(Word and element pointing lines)
========================

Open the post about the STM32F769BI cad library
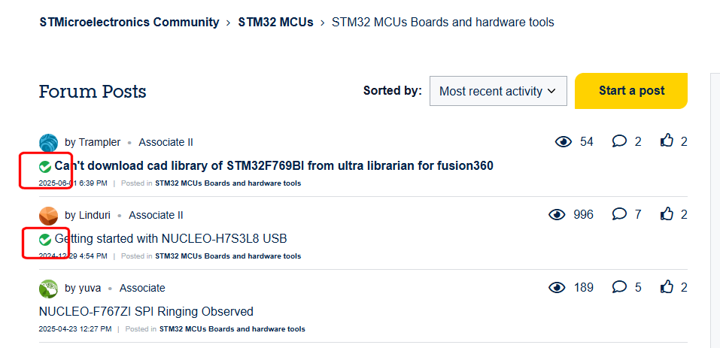Viewport: 720px width, 348px height. (x=274, y=166)
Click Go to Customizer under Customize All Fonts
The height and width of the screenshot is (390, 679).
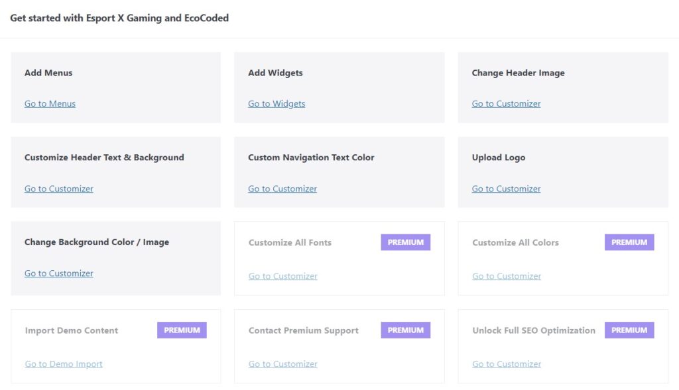pos(282,276)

========================

→ **Given exercise**:
Copy these lines word for word, without the pictures.

→ **Reply to the task**:
Open the post about the STM32F769BI cad library
Viewport: 720px width, 348px height. (x=274, y=166)
Click Go to Customizer under Customize All Fonts
The height and width of the screenshot is (390, 679).
pos(282,276)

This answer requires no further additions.